If they can’t do either, they are taken out.
The group’s Food Supplies necessity has 11 free invokes. They need 14
to feed all the survivors, so they’re short by three. The group puts the
six nameless NPCs on half-rations, meaning they only use three free
invokes and there’s now enough food to go around. The nameless NPCs
get a Desperately Hungry aspect that Elsa writes down, planning to
compel it later to inspire a revolt of the starving against the well fed.
DESPERATE MEASURES
Players can take desperate measures to get free invokes on some consumables.
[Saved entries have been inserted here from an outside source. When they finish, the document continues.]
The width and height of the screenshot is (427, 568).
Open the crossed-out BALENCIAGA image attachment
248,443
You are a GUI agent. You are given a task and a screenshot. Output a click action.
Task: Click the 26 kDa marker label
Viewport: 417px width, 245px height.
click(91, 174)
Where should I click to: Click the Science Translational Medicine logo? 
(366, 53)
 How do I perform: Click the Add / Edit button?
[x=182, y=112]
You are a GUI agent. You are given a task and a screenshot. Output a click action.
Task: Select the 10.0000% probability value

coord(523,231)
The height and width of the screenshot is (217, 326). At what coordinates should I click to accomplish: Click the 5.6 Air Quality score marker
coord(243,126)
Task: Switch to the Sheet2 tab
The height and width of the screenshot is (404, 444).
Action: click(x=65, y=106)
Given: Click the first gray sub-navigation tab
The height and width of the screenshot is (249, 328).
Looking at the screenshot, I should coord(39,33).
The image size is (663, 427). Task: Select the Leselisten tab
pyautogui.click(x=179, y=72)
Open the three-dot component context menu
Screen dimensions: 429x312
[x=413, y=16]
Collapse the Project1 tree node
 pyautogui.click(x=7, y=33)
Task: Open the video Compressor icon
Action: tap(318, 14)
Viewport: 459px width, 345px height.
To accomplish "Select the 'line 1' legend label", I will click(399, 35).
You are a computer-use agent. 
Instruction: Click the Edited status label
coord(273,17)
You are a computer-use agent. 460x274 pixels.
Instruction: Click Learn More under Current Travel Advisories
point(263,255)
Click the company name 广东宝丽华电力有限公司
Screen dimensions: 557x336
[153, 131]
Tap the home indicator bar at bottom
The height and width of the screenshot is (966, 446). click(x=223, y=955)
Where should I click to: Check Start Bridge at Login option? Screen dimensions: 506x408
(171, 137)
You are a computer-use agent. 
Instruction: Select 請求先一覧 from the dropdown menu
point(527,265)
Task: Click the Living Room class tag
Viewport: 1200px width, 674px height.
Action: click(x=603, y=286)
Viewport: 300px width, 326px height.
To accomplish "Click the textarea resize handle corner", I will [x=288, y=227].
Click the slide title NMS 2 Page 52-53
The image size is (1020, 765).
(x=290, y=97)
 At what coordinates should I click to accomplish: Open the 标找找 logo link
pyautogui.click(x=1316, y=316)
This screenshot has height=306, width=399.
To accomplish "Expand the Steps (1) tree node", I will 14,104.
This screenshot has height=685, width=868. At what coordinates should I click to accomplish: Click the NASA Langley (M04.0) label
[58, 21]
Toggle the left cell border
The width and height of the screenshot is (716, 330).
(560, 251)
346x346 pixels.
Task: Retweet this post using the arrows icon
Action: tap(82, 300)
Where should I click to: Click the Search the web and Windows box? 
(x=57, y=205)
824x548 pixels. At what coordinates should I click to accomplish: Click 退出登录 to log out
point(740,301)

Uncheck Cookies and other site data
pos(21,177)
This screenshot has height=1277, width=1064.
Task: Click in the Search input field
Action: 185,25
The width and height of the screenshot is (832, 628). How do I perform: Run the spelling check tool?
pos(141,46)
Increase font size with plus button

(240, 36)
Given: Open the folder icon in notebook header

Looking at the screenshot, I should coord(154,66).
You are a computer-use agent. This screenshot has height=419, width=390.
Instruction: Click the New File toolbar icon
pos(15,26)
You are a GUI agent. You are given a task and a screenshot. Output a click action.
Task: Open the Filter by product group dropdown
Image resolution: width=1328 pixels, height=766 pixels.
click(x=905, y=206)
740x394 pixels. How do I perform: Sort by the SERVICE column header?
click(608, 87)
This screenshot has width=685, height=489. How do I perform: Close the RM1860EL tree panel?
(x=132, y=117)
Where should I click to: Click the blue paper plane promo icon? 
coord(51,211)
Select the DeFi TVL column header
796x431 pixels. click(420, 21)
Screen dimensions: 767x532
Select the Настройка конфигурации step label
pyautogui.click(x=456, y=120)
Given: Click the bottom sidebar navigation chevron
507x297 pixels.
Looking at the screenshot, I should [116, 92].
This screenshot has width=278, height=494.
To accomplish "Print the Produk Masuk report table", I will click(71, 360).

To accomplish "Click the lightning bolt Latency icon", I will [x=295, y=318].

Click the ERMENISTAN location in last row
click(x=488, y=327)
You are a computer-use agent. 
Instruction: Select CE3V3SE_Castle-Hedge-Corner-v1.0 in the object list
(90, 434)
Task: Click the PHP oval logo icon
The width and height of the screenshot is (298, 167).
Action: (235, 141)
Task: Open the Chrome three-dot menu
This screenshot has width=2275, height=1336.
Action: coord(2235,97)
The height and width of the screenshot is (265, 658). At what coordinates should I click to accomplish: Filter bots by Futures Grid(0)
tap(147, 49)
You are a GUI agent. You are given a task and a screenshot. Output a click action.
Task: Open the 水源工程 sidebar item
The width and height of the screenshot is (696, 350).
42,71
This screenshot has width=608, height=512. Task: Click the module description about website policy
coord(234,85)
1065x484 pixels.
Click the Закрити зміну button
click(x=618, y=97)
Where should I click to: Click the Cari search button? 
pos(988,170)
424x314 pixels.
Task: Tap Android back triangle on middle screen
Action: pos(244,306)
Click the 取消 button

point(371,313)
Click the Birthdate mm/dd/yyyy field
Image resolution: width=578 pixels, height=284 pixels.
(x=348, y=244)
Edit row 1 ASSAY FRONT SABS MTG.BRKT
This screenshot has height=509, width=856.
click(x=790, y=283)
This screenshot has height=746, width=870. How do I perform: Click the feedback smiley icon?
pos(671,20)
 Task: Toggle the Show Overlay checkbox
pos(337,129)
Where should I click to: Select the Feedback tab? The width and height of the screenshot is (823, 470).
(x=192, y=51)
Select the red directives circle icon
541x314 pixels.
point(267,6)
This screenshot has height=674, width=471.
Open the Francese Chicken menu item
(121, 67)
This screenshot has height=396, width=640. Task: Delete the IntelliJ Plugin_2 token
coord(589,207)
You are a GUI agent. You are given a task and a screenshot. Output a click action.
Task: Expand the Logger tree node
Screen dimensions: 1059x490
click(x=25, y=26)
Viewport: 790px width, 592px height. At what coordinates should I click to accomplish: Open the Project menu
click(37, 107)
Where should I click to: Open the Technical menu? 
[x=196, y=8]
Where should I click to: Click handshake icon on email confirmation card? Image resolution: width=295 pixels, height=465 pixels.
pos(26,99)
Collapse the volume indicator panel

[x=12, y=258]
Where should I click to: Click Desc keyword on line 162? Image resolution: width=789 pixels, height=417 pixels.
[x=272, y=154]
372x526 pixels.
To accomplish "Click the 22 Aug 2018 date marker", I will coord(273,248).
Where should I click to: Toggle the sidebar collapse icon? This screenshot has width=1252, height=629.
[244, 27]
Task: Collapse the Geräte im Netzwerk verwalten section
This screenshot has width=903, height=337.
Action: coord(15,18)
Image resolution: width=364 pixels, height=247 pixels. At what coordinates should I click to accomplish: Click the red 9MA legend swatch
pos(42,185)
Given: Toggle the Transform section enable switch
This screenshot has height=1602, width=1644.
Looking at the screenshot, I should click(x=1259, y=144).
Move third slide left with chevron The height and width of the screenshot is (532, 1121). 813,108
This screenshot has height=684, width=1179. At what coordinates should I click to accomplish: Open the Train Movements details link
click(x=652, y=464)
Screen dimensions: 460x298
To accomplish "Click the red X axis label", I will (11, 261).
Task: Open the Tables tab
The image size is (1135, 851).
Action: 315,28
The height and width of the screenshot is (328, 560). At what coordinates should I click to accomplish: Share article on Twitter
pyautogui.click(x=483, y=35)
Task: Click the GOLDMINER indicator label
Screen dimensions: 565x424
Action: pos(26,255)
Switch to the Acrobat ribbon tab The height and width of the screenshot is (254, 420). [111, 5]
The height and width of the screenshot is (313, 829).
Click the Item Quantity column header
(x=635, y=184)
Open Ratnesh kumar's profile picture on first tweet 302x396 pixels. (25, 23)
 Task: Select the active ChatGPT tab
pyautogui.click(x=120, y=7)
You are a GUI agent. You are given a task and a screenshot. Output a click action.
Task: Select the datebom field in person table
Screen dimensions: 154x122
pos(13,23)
For example, you can sacrifice an NPC to gain a number of free invokes on your
Food Supplies equal to their Physique.
SUPPORTING NPCS
These characters are given enough characterization that it will cause a minor
downbeat in the story if one of them is killed or maimed.
You can have a supporting NPC take an extreme consequence (Fate Core System
page 162) to avoid a mild consequence.
If you or the NPC have an aspect describing a positive relationship, you can
have them take an extreme consequence to avoid a moderate consequence, or
have them die or otherwise be permanently removed from the game to avoid a
severe consequence.
When a supporting NPC dies, at the next minor milestone promote a nameless
NPC to a supporting NPC.
MAIN NPCS
Each main NPC is created exactly like a player character. They are important
secondary protagonists, and it will cause a major downbeat in the story if one of
them is killed or maimed.
A main NPC can only take consequences for you if you have a significant,
important relationship with the NPC as described by one or more character
aspects.
A main NPC can take a consequence for you to avoid a consequence one less
severe. That is, you can have a main NPC take an extreme consequence so that
you avoid a severe consequence, and so on.
You also can have a main NPC die horribly or become a permanent enemy
(through descending into violent insanity, becoming a zombie, etc.) to avoid an
extreme consequence.
If another PC has a character aspect relating them to the main NPC that you
are sacrificing, they may reject your sacrifice by giving you a fate point. If they
do this you must find another way to absorb the damage.
When a main NPC dies or permanently becomes an enemy, at the next minor
milestone promote a supporting NPC to a main NPC, and a nameless NPC to
a supporting NPC.
Once a safe drive along the highway from the city, it’s now difficult to
get from the mall to the city and vice versa. In the Middle of Nowhere
works well to reflect its isolated nature.
Give the haven a Defend skill, which reflects how well protected it is against
external threats. A military barracks with razorwire fences and trenches around the
perimeter has Superb (+5) Defend while a trailer park has Average (+1) Defend.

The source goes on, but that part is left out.